▸ What the exercise asks: Convert the rows from the very first line through the line containing "y-tick-label: 0.15 is", both included, into a numbered list that leaves out blank lines.

▸ Data for review:

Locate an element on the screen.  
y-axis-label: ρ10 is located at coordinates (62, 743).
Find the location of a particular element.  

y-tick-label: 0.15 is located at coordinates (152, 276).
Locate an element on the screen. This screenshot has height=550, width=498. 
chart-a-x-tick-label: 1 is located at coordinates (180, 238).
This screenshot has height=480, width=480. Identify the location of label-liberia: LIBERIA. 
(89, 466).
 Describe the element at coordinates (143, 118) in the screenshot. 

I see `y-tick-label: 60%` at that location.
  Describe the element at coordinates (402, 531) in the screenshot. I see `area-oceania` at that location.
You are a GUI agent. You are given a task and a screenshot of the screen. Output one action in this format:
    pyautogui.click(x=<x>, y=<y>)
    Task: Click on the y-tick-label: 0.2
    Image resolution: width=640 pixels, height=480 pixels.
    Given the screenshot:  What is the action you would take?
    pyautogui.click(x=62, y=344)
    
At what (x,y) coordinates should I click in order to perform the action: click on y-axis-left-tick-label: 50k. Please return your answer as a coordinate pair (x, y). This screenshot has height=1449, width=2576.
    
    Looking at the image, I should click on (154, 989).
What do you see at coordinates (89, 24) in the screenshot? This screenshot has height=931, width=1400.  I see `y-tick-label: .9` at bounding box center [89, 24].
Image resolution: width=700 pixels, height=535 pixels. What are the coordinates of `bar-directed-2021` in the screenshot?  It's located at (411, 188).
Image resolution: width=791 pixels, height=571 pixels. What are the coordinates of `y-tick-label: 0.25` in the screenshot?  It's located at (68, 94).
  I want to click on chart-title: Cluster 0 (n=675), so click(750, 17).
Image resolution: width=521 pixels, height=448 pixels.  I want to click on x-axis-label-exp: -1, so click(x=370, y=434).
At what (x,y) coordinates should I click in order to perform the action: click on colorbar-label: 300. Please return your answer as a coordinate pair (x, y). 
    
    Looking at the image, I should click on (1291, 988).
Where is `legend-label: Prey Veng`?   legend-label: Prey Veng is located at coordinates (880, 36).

▸ Answer to the problem:
1. Locate an element on the screen.  
2. y-axis-label: ρ10 is located at coordinates (62, 743).
3. Find the location of a particular element.  
4. y-tick-label: 0.15 is located at coordinates (152, 276).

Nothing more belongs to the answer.